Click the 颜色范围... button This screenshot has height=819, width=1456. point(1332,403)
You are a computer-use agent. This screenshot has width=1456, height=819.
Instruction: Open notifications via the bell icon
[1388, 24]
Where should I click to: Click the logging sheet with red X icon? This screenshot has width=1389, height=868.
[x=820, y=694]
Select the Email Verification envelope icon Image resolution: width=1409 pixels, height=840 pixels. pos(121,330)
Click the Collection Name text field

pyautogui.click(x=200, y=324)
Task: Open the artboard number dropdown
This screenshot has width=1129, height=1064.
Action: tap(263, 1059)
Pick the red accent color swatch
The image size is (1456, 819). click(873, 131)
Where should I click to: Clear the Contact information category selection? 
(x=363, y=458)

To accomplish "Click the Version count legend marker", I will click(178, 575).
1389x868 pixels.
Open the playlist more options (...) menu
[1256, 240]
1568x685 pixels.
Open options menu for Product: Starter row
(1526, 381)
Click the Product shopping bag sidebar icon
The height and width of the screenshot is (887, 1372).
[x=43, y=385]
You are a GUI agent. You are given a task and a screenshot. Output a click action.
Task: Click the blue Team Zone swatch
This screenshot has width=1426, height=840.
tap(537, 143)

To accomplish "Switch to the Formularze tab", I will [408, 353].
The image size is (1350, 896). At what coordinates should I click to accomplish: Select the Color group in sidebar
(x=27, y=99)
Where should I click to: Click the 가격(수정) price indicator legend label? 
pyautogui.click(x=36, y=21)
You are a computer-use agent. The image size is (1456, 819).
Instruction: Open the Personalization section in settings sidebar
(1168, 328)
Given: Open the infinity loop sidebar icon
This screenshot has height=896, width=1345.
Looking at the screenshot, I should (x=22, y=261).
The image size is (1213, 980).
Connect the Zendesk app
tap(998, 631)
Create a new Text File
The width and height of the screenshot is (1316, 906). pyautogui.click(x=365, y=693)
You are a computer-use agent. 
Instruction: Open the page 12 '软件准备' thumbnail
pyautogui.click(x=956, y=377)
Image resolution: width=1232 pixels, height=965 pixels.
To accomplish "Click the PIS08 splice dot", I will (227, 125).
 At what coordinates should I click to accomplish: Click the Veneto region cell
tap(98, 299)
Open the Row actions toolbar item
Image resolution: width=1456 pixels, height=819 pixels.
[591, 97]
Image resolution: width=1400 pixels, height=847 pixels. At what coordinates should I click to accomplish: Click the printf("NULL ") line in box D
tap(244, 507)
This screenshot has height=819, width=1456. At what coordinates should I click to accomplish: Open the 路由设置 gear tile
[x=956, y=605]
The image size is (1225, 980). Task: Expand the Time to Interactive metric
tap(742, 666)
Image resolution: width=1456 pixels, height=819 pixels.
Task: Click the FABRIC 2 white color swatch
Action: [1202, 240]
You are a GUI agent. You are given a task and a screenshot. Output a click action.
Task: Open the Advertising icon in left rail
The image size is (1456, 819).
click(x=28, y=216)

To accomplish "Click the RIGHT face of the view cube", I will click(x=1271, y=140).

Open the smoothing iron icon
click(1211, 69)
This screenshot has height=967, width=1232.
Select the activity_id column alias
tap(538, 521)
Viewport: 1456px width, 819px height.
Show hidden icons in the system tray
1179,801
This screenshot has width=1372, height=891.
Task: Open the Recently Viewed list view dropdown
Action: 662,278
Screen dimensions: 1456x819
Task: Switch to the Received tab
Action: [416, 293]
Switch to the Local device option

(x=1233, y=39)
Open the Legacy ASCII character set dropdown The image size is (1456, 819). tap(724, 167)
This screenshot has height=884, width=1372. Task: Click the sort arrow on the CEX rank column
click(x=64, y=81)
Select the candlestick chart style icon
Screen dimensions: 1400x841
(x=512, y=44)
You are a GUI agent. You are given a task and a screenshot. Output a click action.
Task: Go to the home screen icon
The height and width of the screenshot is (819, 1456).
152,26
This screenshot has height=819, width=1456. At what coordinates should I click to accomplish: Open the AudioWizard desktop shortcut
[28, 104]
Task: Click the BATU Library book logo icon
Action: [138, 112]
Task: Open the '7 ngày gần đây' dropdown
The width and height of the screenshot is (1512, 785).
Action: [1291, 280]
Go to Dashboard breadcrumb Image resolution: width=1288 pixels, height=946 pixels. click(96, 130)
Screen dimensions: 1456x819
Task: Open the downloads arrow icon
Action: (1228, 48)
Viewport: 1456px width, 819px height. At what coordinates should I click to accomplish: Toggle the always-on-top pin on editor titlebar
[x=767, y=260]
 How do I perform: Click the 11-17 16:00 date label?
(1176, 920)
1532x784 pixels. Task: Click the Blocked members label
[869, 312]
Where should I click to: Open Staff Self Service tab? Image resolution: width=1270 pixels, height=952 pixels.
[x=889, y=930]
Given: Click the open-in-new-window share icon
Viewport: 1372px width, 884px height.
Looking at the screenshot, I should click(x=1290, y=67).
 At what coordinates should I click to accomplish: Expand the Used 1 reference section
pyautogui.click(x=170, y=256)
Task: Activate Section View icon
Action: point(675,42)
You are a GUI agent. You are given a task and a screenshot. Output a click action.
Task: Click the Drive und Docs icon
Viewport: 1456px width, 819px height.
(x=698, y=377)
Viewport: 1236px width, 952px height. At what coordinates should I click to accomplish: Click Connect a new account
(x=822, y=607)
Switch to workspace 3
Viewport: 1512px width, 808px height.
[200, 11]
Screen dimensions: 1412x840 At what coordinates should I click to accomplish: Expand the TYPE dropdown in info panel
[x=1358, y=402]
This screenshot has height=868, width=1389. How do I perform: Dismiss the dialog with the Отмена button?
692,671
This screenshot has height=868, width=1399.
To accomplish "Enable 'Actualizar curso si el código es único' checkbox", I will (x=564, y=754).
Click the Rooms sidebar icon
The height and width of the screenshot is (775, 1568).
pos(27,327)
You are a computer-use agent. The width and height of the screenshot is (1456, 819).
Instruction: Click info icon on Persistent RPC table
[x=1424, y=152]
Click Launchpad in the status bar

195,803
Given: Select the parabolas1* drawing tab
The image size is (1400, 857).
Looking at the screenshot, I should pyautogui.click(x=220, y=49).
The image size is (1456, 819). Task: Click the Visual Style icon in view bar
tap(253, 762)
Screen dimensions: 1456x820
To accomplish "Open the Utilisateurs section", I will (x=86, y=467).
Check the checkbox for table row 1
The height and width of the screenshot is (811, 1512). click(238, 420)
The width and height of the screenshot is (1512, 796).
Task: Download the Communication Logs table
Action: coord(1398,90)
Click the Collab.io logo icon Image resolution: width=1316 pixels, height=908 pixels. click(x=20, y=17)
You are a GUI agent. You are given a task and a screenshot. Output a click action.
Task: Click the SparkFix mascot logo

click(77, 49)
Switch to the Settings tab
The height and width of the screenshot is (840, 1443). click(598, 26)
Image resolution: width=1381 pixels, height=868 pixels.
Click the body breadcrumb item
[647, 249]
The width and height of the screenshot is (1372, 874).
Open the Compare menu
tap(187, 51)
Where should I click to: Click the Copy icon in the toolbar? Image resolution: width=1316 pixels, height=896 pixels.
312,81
---------------
Directions: Repeat each entry exactly.

Task answer:
Click the 颜色范围... button This screenshot has height=819, width=1456. point(1332,403)
You are a computer-use agent. This screenshot has width=1456, height=819.
Instruction: Open notifications via the bell icon
[1388, 24]
Where should I click to: Click the logging sheet with red X icon? This screenshot has width=1389, height=868.
[x=820, y=694]
Select the Email Verification envelope icon Image resolution: width=1409 pixels, height=840 pixels. pos(121,330)
Click the Collection Name text field

pyautogui.click(x=200, y=324)
Task: Open the artboard number dropdown
This screenshot has width=1129, height=1064.
Action: tap(263, 1059)
Pick the red accent color swatch
The image size is (1456, 819). click(873, 131)
Where should I click to: Clear the Contact information category selection? 
(x=363, y=458)

To accomplish "Click the Version count legend marker", I will click(178, 575).
1389x868 pixels.
Open the playlist more options (...) menu
[1256, 240]
1568x685 pixels.
Open options menu for Product: Starter row
(1526, 381)
Click the Product shopping bag sidebar icon
The height and width of the screenshot is (887, 1372).
[x=43, y=385]
You are a GUI agent. You are given a task and a screenshot. Output a click action.
Task: Click the blue Team Zone swatch
This screenshot has width=1426, height=840.
tap(537, 143)

To accomplish "Switch to the Formularze tab", I will [408, 353].
The image size is (1350, 896). At what coordinates should I click to accomplish: Select the Color group in sidebar
(x=27, y=99)
Where should I click to: Click the 가격(수정) price indicator legend label? 
pyautogui.click(x=36, y=21)
You are a computer-use agent. The image size is (1456, 819).
Instruction: Open the Personalization section in settings sidebar
(1168, 328)
Given: Open the infinity loop sidebar icon
This screenshot has height=896, width=1345.
Looking at the screenshot, I should (x=22, y=261).
The image size is (1213, 980).
Connect the Zendesk app
tap(998, 631)
Create a new Text File
The width and height of the screenshot is (1316, 906). pyautogui.click(x=365, y=693)
You are a computer-use agent. 
Instruction: Open the page 12 '软件准备' thumbnail
pyautogui.click(x=956, y=377)
Image resolution: width=1232 pixels, height=965 pixels.
To accomplish "Click the PIS08 splice dot", I will (227, 125).
 At what coordinates should I click to accomplish: Click the Veneto region cell
tap(98, 299)
Open the Row actions toolbar item
Image resolution: width=1456 pixels, height=819 pixels.
[591, 97]
Image resolution: width=1400 pixels, height=847 pixels. At what coordinates should I click to accomplish: Click the printf("NULL ") line in box D
tap(244, 507)
This screenshot has height=819, width=1456. At what coordinates should I click to accomplish: Open the 路由设置 gear tile
[x=956, y=605]
The image size is (1225, 980). Task: Expand the Time to Interactive metric
tap(742, 666)
Image resolution: width=1456 pixels, height=819 pixels.
Task: Click the FABRIC 2 white color swatch
Action: [1202, 240]
You are a GUI agent. You are given a task and a screenshot. Output a click action.
Task: Open the Advertising icon in left rail
The image size is (1456, 819).
click(x=28, y=216)

To accomplish "Click the RIGHT face of the view cube", I will click(x=1271, y=140).

Open the smoothing iron icon
click(1211, 69)
This screenshot has height=967, width=1232.
Select the activity_id column alias
tap(538, 521)
Viewport: 1456px width, 819px height.
Show hidden icons in the system tray
1179,801
This screenshot has width=1372, height=891.
Task: Open the Recently Viewed list view dropdown
Action: 662,278
Screen dimensions: 1456x819
Task: Switch to the Received tab
Action: [416, 293]
Switch to the Local device option

(x=1233, y=39)
Open the Legacy ASCII character set dropdown The image size is (1456, 819). tap(724, 167)
This screenshot has height=884, width=1372. Task: Click the sort arrow on the CEX rank column
click(x=64, y=81)
Select the candlestick chart style icon
Screen dimensions: 1400x841
(x=512, y=44)
You are a GUI agent. You are given a task and a screenshot. Output a click action.
Task: Go to the home screen icon
The height and width of the screenshot is (819, 1456).
152,26
This screenshot has height=819, width=1456. At what coordinates should I click to accomplish: Open the AudioWizard desktop shortcut
[28, 104]
Task: Click the BATU Library book logo icon
Action: [138, 112]
Task: Open the '7 ngày gần đây' dropdown
The width and height of the screenshot is (1512, 785).
Action: [1291, 280]
Go to Dashboard breadcrumb Image resolution: width=1288 pixels, height=946 pixels. click(96, 130)
Screen dimensions: 1456x819
Task: Open the downloads arrow icon
Action: (1228, 48)
Viewport: 1456px width, 819px height. At what coordinates should I click to accomplish: Toggle the always-on-top pin on editor titlebar
[x=767, y=260]
 How do I perform: Click the 11-17 16:00 date label?
(1176, 920)
1532x784 pixels. Task: Click the Blocked members label
[869, 312]
Where should I click to: Open Staff Self Service tab? Image resolution: width=1270 pixels, height=952 pixels.
[x=889, y=930]
Given: Click the open-in-new-window share icon
Viewport: 1372px width, 884px height.
Looking at the screenshot, I should click(x=1290, y=67).
 At what coordinates should I click to accomplish: Expand the Used 1 reference section
pyautogui.click(x=170, y=256)
Task: Activate Section View icon
Action: point(675,42)
You are a GUI agent. You are given a task and a screenshot. Output a click action.
Task: Click the Drive und Docs icon
Viewport: 1456px width, 819px height.
(x=698, y=377)
Viewport: 1236px width, 952px height. At what coordinates should I click to accomplish: Click Connect a new account
(x=822, y=607)
Switch to workspace 3
Viewport: 1512px width, 808px height.
[200, 11]
Screen dimensions: 1412x840 At what coordinates should I click to accomplish: Expand the TYPE dropdown in info panel
[x=1358, y=402]
This screenshot has height=868, width=1389. How do I perform: Dismiss the dialog with the Отмена button?
692,671
This screenshot has height=868, width=1399.
To accomplish "Enable 'Actualizar curso si el código es único' checkbox", I will (x=564, y=754).
Click the Rooms sidebar icon
The height and width of the screenshot is (775, 1568).
pos(27,327)
You are a computer-use agent. The width and height of the screenshot is (1456, 819).
Instruction: Click info icon on Persistent RPC table
[x=1424, y=152]
Click Launchpad in the status bar

195,803
Given: Select the parabolas1* drawing tab
The image size is (1400, 857).
Looking at the screenshot, I should pyautogui.click(x=220, y=49).
The image size is (1456, 819). Task: Click the Visual Style icon in view bar
tap(253, 762)
Screen dimensions: 1456x820
To accomplish "Open the Utilisateurs section", I will (x=86, y=467).
Check the checkbox for table row 1
The height and width of the screenshot is (811, 1512). click(238, 420)
The width and height of the screenshot is (1512, 796).
Task: Download the Communication Logs table
Action: coord(1398,90)
Click the Collab.io logo icon Image resolution: width=1316 pixels, height=908 pixels. click(x=20, y=17)
You are a GUI agent. You are given a task and a screenshot. Output a click action.
Task: Click the SparkFix mascot logo

click(77, 49)
Switch to the Settings tab
The height and width of the screenshot is (840, 1443). click(598, 26)
Image resolution: width=1381 pixels, height=868 pixels.
Click the body breadcrumb item
[647, 249]
The width and height of the screenshot is (1372, 874).
Open the Compare menu
tap(187, 51)
Where should I click to: Click the Copy icon in the toolbar? Image resolution: width=1316 pixels, height=896 pixels.
312,81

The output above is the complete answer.